In ospedale mi diedero un calmante piuttosto forte e rimasi afflosciata su una poltroncina in corridoio per qualche ora. La signora Caron, la donna del condominio di Bette, si offrì gentilmente di restare con me, ma ero troppo rincoglionita dal valium per dirle di sì e dopo un po' di tempo se ne andò.

Quando mi ripresi telefonai a mia madre, ma non fu come avevo pensato. Credevo che avrei avuto bisogno di conforto, invece scoprii di avere una gran voglia di fare qualcosa, una cosa qualunque, ma che fosse impegnativa e difficile in modo da distrarmi il più a lungo possibile.
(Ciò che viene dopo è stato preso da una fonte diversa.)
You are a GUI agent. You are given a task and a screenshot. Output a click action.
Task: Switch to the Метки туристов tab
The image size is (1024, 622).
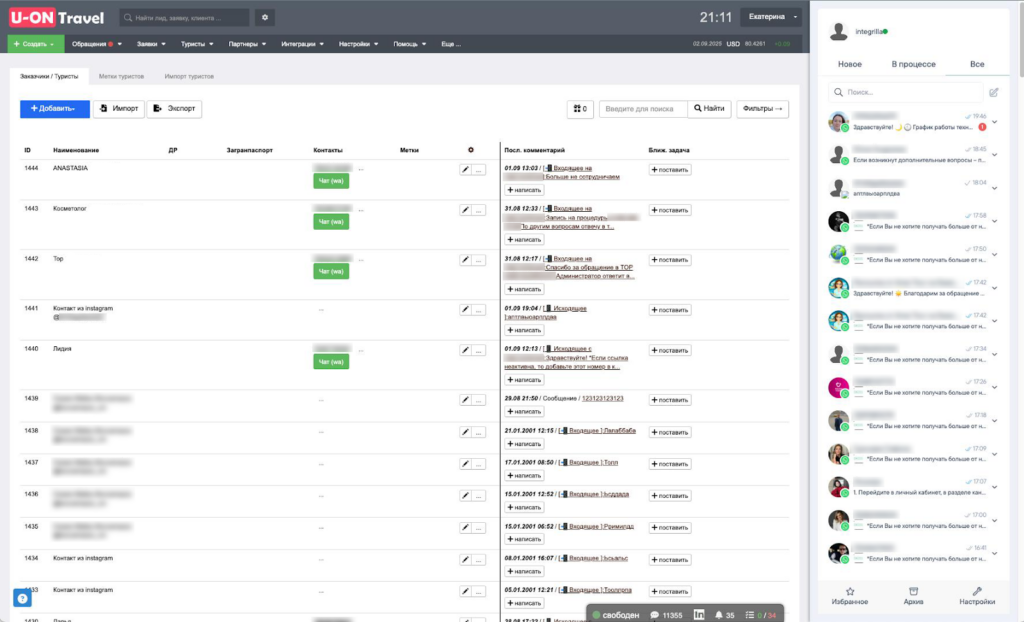(121, 76)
Così riattaccai in pochi minuti.

È strano come mi stessi di colpo rendendo conto di aver bisogno soltanto di un po' di silenzio. Non chiedevo altro, volevo solo che gli infermieri e la dottoressa che mi imbottì di valium chiudessero quelle bocche inutili. Volevo andare a casa, staccare internet e telefono e stare zitta.

Il mio maglioncino era pulito, protetto dal mio cappotto, quindi avevo solo qualche alone scuro sui jeans. Immagino che, con un viaggio in tintoria, avrei potuto salvare il mio povero, lezioso cappottino, ma la verità è che non volevo farlo. Anzi, avrei voluto dargli fuoco. Non avrei mai più avuto la forza di indossarlo in ogni caso. Per proteggermi dal freddo il signor Fabre mi aveva portato un giubbotto dall'armadio di Bette e io ci navigavo dentro, ma mi andava bene lo stesso. Finché rimasi in ospedale non ebbi nemmeno la necessità di tenerlo addosso.

Quando l'effetto del valium si esaurì del tutto mi dissero che potevo andare a casa e mi diedero il biglietto da visita di uno psicologo indipendente che aveva il suo studio lì nell'edificio.

«Vorrei prima parlare con Bette, per favore», rantolai con voce roca mentre gettavo il biglietto da visita nella carta straccia. Non avevo bisogno di uno psicologo, semmai di un buon pasticcere: prevedevo di annegare il mio dispiacere nelle meringhe.

L'infermiera davanti a me era molto carina, cicciottella e dall'aria gentile. Si vedeva lontano un chilometro che avrebbe dato via l'utero pur di non dirmi di no. Ma il dovere è il dovere.

«Mi dispiace, ma non so se è il caso», spiegò. «L'orario di visite è finito mentre dormivi sulla sedia. Se tu fossi un congiunto potresti rimanere, ma così...».

«Senta», dissi stancamente, «mi creda quando le dico che vorrei disperatamente andare a casa. Voglio farmi una doccia e starmene in pace per un po'. Ma è importante per me vederla».

Scosse il capo. «Non posso proprio farti passare, mi dispiace tanto. Ma la tua amica è in ottime mani». Mi vide esitare, così aggiunse: «Sono ore ormai che non è in pericolo di vita, da quando siete intervenuti in casa sua. Sta' tranquilla, non si muoverà da qui tanto presto e domani potrai stare con lei dalle nove alle dodici e dalle tre e mezza alle sei».

Domani. Domani avevo il cazzo di turno al Gitem. Otto orrende ore. Dove avrei trovato il tempo di stare con Bette? Scossi il capo, sospirando.

«Ok, grazie lo stesso».

«Sai come tornare a casa?».

«Sono una donna che lavora, non ho sette anni», sbottai. Mi sentii molto in colpa dopo, lei aveva solo cercato di essere materna, ma il livello di sociopatia nel mio sangue era aumentato esponenzialmente dopo la fine dell'effetto del valium.

Presi il mio cappotto da buttare, mi avvolsi nell'enorme giacca di Bette, mi trascinai fuori dall'ospedale e chiamai un taxi. Arrivai a casa nel giro di quaranta minuti.

Feci come avevo previsto: spensi il cellulare, strappai brutalmente dal muro tutti i cavi che potessero connettermi anche solo vagamente con il mondo esterno e alla fine, quando mi sedetti su una sedia, l'unico suono che sconquassava l'etere era il ticchettio dell'orologio in salotto.